### Data:
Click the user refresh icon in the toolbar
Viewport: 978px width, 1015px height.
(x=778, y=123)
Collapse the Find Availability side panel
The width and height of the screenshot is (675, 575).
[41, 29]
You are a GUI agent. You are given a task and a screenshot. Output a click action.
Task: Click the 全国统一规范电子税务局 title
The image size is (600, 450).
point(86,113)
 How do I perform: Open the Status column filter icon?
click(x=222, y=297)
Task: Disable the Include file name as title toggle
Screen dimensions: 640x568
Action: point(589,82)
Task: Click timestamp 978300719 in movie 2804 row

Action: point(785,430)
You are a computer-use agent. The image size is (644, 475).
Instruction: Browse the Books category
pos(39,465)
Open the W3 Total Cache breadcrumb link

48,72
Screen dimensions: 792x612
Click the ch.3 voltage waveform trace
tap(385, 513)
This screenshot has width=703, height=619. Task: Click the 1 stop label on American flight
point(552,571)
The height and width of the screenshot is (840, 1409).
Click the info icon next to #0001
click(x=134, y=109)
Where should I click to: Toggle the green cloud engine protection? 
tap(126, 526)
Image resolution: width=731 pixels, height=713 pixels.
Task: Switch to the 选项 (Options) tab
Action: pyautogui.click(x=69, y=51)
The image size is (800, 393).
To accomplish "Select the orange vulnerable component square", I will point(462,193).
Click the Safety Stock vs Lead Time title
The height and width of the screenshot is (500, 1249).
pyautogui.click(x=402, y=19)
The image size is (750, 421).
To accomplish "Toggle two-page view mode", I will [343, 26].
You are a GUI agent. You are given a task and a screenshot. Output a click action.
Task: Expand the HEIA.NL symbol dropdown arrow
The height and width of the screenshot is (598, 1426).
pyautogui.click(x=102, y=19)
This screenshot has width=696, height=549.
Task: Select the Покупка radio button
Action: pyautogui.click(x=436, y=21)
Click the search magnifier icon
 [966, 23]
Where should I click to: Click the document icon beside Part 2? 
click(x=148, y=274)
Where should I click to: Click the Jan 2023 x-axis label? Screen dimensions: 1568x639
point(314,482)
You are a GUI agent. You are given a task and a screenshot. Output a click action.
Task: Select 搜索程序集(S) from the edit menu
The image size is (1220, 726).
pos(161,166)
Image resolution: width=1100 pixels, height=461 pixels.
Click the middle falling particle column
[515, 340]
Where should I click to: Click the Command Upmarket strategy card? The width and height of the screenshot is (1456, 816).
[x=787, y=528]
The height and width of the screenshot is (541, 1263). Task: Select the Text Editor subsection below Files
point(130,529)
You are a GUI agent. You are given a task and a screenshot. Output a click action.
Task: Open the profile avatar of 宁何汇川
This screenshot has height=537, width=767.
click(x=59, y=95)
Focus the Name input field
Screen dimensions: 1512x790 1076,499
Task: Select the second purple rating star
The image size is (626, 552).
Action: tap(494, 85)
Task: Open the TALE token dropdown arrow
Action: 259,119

### Activity:
Set down the entire material again, exactly as it stands.

### Task solution:
Click the user refresh icon in the toolbar
Viewport: 978px width, 1015px height.
(x=778, y=123)
Collapse the Find Availability side panel
The width and height of the screenshot is (675, 575).
[41, 29]
You are a GUI agent. You are given a task and a screenshot. Output a click action.
Task: Click the 全国统一规范电子税务局 title
The image size is (600, 450).
point(86,113)
 How do I perform: Open the Status column filter icon?
click(x=222, y=297)
Task: Disable the Include file name as title toggle
Screen dimensions: 640x568
Action: point(589,82)
Task: Click timestamp 978300719 in movie 2804 row

Action: point(785,430)
You are a computer-use agent. The image size is (644, 475).
Instruction: Browse the Books category
pos(39,465)
Open the W3 Total Cache breadcrumb link

48,72
Screen dimensions: 792x612
Click the ch.3 voltage waveform trace
tap(385, 513)
This screenshot has width=703, height=619. Task: Click the 1 stop label on American flight
point(552,571)
The height and width of the screenshot is (840, 1409).
Click the info icon next to #0001
click(x=134, y=109)
Where should I click to: Toggle the green cloud engine protection? 
tap(126, 526)
Image resolution: width=731 pixels, height=713 pixels.
Task: Switch to the 选项 (Options) tab
Action: pyautogui.click(x=69, y=51)
The image size is (800, 393).
To accomplish "Select the orange vulnerable component square", I will point(462,193).
Click the Safety Stock vs Lead Time title
The height and width of the screenshot is (500, 1249).
pyautogui.click(x=402, y=19)
The image size is (750, 421).
To accomplish "Toggle two-page view mode", I will [343, 26].
You are a GUI agent. You are given a task and a screenshot. Output a click action.
Task: Expand the HEIA.NL symbol dropdown arrow
The height and width of the screenshot is (598, 1426).
pyautogui.click(x=102, y=19)
This screenshot has width=696, height=549.
Task: Select the Покупка radio button
Action: pyautogui.click(x=436, y=21)
Click the search magnifier icon
 [966, 23]
Where should I click to: Click the document icon beside Part 2? 
click(x=148, y=274)
Where should I click to: Click the Jan 2023 x-axis label? Screen dimensions: 1568x639
point(314,482)
You are a GUI agent. You are given a task and a screenshot. Output a click action.
Task: Select 搜索程序集(S) from the edit menu
The image size is (1220, 726).
pos(161,166)
Image resolution: width=1100 pixels, height=461 pixels.
Click the middle falling particle column
[515, 340]
Where should I click to: Click the Command Upmarket strategy card? The width and height of the screenshot is (1456, 816).
[x=787, y=528]
The height and width of the screenshot is (541, 1263). Task: Select the Text Editor subsection below Files
point(130,529)
You are a GUI agent. You are given a task and a screenshot. Output a click action.
Task: Open the profile avatar of 宁何汇川
This screenshot has height=537, width=767.
click(x=59, y=95)
Focus the Name input field
Screen dimensions: 1512x790 1076,499
Task: Select the second purple rating star
The image size is (626, 552).
Action: tap(494, 85)
Task: Open the TALE token dropdown arrow
Action: 259,119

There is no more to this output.